Gen. Goldfein has been an outspoken advocate for rigorous debate within the profession of arms — especially here at Air University. Following a session spent with the Space Horizons Task Force and Schriever Scholars during a visit to Air University last fall, Gen. Goldfein highlighted in a subsequent note to the Air University commander the value of that intellectual exchange: “Please convey to the Schriever Scholars how much I enjoyed our session. I’m glad they felt they could speak their mind, and it was important for me to hear. I got a lot from them, and I’d like to reconnect on my next visit.”
In that same note, Gen. Goldfein tackled the issue of academic freedom head on:
We have to be consistent with the UCMJ [Uniform Code of Military Justice] and mindful of OPSEC [operations security] of course. We should be humble, and respectful that there are competing views. But we have years of students and faculty responsibly supporting or differing on law, policy, and national security. I like that we have a safe harbor for that in our profession.
The chief’s clear guidance was distributed across the university in September 2018, especially to our space-focused professionals who think, teach, and lead at the crux of a critical national debate. And in his two appearances on the War on the Rocks podcast, the chief was sure to emphasize how important the free exchange of ideas is to the Air Force, even when expressing heretical ideas.
In his first episode, he noted:
I welcome active engagement from our officer and NCO corps. This is a profession of arms. I mean, we have to be respectful. We have to be appropriately humble. We certainly have to be considerate of operational security, because our adversaries are reading and listening, probably to this podcast….Beyond those basic right book, left bookends, I want our Air Force to be out there and writing and publishing and talking and debating because these are important issues, these are national issues.

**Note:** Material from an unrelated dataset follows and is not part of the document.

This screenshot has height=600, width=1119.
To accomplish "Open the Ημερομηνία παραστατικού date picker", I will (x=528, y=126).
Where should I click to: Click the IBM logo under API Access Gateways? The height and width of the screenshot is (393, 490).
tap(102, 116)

In his second, he closed the interview by saying:
At the end of the day, we are a profession of arms. The nation expects a lot out of its military, and certainly a lot out of its Air Force. If we’re not debating the big issues, and if we don’t have the freedom to be able to put forth our opinions and argue those out, then we’re nowhere near where we need to be as a profession.
The chief did not say these things in multiple settings and fora casually or accidentally. He wanted to be sure that the people of the Air Force — both in and out of uniform — heard what he had to say. And, in fact, earlier this month, while on another visit to Air University, Gen. Goldfein reinforced this message.

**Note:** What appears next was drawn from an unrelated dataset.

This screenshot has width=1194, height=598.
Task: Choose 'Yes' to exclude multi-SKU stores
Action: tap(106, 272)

Academic freedom is the oxygen that sustains any university. At Air University, we foster a culture — with full support from our senior leaders — where loyal heretics can continue to challenge orthodoxy. Rather than suffering in muzzled silence, our space professionals enjoy uncommon access to speak truth — as they see it — to power. Our future as a service and as a nation demands nothing less.
Dr. Mark Conversino is the chief academic officer at Air University.